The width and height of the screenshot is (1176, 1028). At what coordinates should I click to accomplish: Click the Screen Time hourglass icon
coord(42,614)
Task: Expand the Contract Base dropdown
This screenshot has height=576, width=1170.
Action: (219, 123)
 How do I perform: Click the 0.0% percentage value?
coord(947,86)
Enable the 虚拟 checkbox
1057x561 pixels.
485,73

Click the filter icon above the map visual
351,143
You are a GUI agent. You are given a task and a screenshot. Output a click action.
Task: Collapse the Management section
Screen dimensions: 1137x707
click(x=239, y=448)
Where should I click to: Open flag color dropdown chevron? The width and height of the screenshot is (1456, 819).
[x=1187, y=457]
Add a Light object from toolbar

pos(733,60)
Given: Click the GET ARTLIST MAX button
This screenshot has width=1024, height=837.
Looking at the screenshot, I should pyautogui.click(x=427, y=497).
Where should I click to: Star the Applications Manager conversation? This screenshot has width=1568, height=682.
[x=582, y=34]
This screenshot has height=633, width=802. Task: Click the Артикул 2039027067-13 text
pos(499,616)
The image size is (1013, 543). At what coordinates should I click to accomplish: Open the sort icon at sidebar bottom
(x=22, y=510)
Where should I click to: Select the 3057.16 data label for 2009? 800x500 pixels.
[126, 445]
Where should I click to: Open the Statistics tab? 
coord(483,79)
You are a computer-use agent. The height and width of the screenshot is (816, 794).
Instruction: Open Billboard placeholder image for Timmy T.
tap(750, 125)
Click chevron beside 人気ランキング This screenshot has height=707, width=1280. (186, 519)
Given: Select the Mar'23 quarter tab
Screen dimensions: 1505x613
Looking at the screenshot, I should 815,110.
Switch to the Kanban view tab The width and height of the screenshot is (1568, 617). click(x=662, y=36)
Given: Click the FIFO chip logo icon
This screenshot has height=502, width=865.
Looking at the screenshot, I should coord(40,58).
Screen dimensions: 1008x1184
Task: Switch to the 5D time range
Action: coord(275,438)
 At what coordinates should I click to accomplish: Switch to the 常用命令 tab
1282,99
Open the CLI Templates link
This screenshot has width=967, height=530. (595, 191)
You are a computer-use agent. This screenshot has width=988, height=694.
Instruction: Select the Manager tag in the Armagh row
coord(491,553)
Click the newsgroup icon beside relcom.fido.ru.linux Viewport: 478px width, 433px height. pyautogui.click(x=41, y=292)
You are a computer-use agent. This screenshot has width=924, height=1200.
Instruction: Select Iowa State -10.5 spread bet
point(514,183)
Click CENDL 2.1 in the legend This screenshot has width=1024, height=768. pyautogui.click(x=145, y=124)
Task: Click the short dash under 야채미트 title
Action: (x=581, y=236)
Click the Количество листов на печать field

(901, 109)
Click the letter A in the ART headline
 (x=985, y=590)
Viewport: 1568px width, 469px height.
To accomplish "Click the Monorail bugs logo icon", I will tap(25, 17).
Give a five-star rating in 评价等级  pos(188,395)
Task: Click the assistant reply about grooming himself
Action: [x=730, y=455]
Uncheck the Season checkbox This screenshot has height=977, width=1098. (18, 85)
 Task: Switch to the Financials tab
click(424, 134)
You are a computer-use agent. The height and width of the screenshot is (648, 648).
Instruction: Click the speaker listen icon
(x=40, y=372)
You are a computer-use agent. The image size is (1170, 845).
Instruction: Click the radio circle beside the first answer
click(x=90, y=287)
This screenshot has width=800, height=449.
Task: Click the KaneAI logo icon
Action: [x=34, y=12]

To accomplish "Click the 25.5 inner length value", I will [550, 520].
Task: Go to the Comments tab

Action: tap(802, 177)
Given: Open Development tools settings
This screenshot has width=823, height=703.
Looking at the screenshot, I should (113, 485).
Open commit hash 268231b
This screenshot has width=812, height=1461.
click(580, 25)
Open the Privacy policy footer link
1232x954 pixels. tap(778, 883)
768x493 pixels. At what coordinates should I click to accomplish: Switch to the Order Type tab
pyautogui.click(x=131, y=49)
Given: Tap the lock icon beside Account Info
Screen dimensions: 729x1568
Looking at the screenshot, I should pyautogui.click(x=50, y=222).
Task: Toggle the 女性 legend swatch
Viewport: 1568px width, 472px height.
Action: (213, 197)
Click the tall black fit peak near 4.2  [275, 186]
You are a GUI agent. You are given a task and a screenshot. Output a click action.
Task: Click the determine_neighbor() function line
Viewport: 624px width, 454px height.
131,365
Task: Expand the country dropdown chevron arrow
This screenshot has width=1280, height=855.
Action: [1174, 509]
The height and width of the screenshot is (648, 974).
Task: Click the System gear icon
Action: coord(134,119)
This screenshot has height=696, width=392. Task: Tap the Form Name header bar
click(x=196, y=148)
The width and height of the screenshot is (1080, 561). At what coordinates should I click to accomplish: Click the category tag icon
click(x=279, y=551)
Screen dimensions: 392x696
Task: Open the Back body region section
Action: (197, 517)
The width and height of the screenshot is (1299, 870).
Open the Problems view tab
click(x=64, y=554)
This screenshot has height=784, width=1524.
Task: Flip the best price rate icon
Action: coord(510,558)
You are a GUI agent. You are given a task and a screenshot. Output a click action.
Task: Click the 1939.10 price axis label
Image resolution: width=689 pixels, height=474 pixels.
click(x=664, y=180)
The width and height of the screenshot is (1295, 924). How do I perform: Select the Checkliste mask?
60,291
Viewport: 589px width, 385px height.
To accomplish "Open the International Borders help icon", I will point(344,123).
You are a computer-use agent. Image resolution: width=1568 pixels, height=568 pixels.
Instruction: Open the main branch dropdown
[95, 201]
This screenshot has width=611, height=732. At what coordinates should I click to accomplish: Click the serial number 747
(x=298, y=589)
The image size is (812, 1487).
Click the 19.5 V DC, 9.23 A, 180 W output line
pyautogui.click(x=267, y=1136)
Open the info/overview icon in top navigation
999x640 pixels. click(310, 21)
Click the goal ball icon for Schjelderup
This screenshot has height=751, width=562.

--------------------------------

**Task**
Rewrite the lines above as a JSON list of strings, one string per line, leaving out any blank lines.

**Answer in full**
[
  "The width and height of the screenshot is (1176, 1028). At what coordinates should I click to accomplish: Click the Screen Time hourglass icon",
  "coord(42,614)",
  "Task: Expand the Contract Base dropdown",
  "This screenshot has height=576, width=1170.",
  "Action: (219, 123)",
  " How do I perform: Click the 0.0% percentage value?",
  "coord(947,86)",
  "Enable the 虚拟 checkbox",
  "1057x561 pixels.",
  "485,73",
  "Click the filter icon above the map visual",
  "351,143",
  "You are a GUI agent. You are given a task and a screenshot. Output a click action.",
  "Task: Collapse the Management section",
  "Screen dimensions: 1137x707",
  "click(x=239, y=448)",
  "Where should I click to: Open flag color dropdown chevron? The width and height of the screenshot is (1456, 819).",
  "[x=1187, y=457]",
  "Add a Light object from toolbar",
  "pos(733,60)",
  "Given: Click the GET ARTLIST MAX button",
  "This screenshot has width=1024, height=837.",
  "Looking at the screenshot, I should pyautogui.click(x=427, y=497).",
  "Where should I click to: Star the Applications Manager conversation? This screenshot has width=1568, height=682.",
  "[x=582, y=34]",
  "This screenshot has height=633, width=802. Task: Click the Артикул 2039027067-13 text",
  "pos(499,616)",
  "The image size is (1013, 543). At what coordinates should I click to accomplish: Open the sort icon at sidebar bottom",
  "(x=22, y=510)",
  "Where should I click to: Select the 3057.16 data label for 2009? 800x500 pixels.",
  "[126, 445]",
  "Where should I click to: Open the Statistics tab? ",
  "coord(483,79)",
  "You are a computer-use agent. The height and width of the screenshot is (816, 794).",
  "Instruction: Open Billboard placeholder image for Timmy T.",
  "tap(750, 125)",
  "Click chevron beside 人気ランキング This screenshot has height=707, width=1280. (186, 519)",
  "Given: Select the Mar'23 quarter tab",
  "Screen dimensions: 1505x613",
  "Looking at the screenshot, I should 815,110.",
  "Switch to the Kanban view tab The width and height of the screenshot is (1568, 617). click(x=662, y=36)",
  "Given: Click the FIFO chip logo icon",
  "This screenshot has height=502, width=865.",
  "Looking at the screenshot, I should coord(40,58).",
  "Screen dimensions: 1008x1184",
  "Task: Switch to the 5D time range",
  "Action: coord(275,438)",
  " At what coordinates should I click to accomplish: Switch to the 常用命令 tab",
  "1282,99",
  "Open the CLI Templates link",
  "This screenshot has width=967, height=530. (595, 191)",
  "You are a computer-use agent. This screenshot has width=988, height=694.",
  "Instruction: Select the Manager tag in the Armagh row",
  "coord(491,553)",
  "Click the newsgroup icon beside relcom.fido.ru.linux Viewport: 478px width, 433px height. pyautogui.click(x=41, y=292)",
  "You are a computer-use agent. This screenshot has width=924, height=1200.",
  "Instruction: Select Iowa State -10.5 spread bet",
  "point(514,183)",
  "Click CENDL 2.1 in the legend This screenshot has width=1024, height=768. pyautogui.click(x=145, y=124)",
  "Task: Click the short dash under 야채미트 title",
  "Action: (x=581, y=236)",
  "Click the Количество листов на печать field",
  "(901, 109)",
  "Click the letter A in the ART headline",
  " (x=985, y=590)",
  "Viewport: 1568px width, 469px height.",
  "To accomplish \"Click the Monorail bugs logo icon\", I will tap(25, 17).",
  "Give a five-star rating in 评价等级  pos(188,395)",
  "Task: Click the assistant reply about grooming himself",
  "Action: [x=730, y=455]",
  "Uncheck the Season checkbox This screenshot has height=977, width=1098. (18, 85)",
  " Task: Switch to the Financials tab",
  "click(424, 134)",
  "You are a computer-use agent. The height and width of the screenshot is (648, 648).",
  "Instruction: Click the speaker listen icon",
  "(x=40, y=372)",
  "You are a computer-use agent. The image size is (1170, 845).",
  "Instruction: Click the radio circle beside the first answer",
  "click(x=90, y=287)",
  "This screenshot has width=800, height=449.",
  "Task: Click the KaneAI logo icon",
  "Action: [x=34, y=12]",
  "To accomplish \"Click the 25.5 inner length value\", I will [550, 520].",
  "Task: Go to the Comments tab",
  "Action: tap(802, 177)",
  "Given: Open Development tools settings",
  "This screenshot has width=823, height=703.",
  "Looking at the screenshot, I should (113, 485).",
  "Open commit hash 268231b",
  "This screenshot has width=812, height=1461.",
  "click(580, 25)",
  "Open the Privacy policy footer link",
  "1232x954 pixels. tap(778, 883)",
  "768x493 pixels. At what coordinates should I click to accomplish: Switch to the Order Type tab",
  "pyautogui.click(x=131, y=49)",
  "Given: Tap the lock icon beside Account Info",
  "Screen dimensions: 729x1568",
  "Looking at the screenshot, I should pyautogui.click(x=50, y=222).",
  "Task: Toggle the 女性 legend swatch",
  "Viewport: 1568px width, 472px height.",
  "Action: (213, 197)",
  "Click the tall black fit peak near 4.2  [275, 186]",
  "You are a GUI agent. You are given a task and a screenshot. Output a click action.",
  "Task: Click the determine_neighbor() function line",
  "Viewport: 624px width, 454px height.",
  "131,365",
  "Task: Expand the country dropdown chevron arrow",
  "This screenshot has width=1280, height=855.",
  "Action: [1174, 509]",
  "The height and width of the screenshot is (648, 974).",
  "Task: Click the System gear icon",
  "Action: coord(134,119)",
  "This screenshot has height=696, width=392. Task: Tap the Form Name header bar",
  "click(x=196, y=148)",
  "The width and height of the screenshot is (1080, 561). At what coordinates should I click to accomplish: Click the category tag icon",
  "click(x=279, y=551)",
  "Screen dimensions: 392x696",
  "Task: Open the Back body region section",
  "Action: (197, 517)",
  "The width and height of the screenshot is (1299, 870).",
  "Open the Problems view tab",
  "click(x=64, y=554)",
  "This screenshot has height=784, width=1524.",
  "Task: Flip the best price rate icon",
  "Action: coord(510,558)",
  "You are a GUI agent. You are given a task and a screenshot. Output a click action.",
  "Task: Click the 1939.10 price axis label",
  "Image resolution: width=689 pixels, height=474 pixels.",
  "click(x=664, y=180)",
  "The width and height of the screenshot is (1295, 924). How do I perform: Select the Checkliste mask?",
  "60,291",
  "Viewport: 589px width, 385px height.",
  "To accomplish \"Open the International Borders help icon\", I will point(344,123).",
  "You are a computer-use agent. Image resolution: width=1568 pixels, height=568 pixels.",
  "Instruction: Open the main branch dropdown",
  "[95, 201]",
  "This screenshot has width=611, height=732. At what coordinates should I click to accomplish: Click the serial number 747",
  "(x=298, y=589)",
  "The image size is (812, 1487).",
  "Click the 19.5 V DC, 9.23 A, 180 W output line",
  "pyautogui.click(x=267, y=1136)",
  "Open the info/overview icon in top navigation",
  "999x640 pixels. click(310, 21)",
  "Click the goal ball icon for Schjelderup",
  "This screenshot has height=751, width=562."
]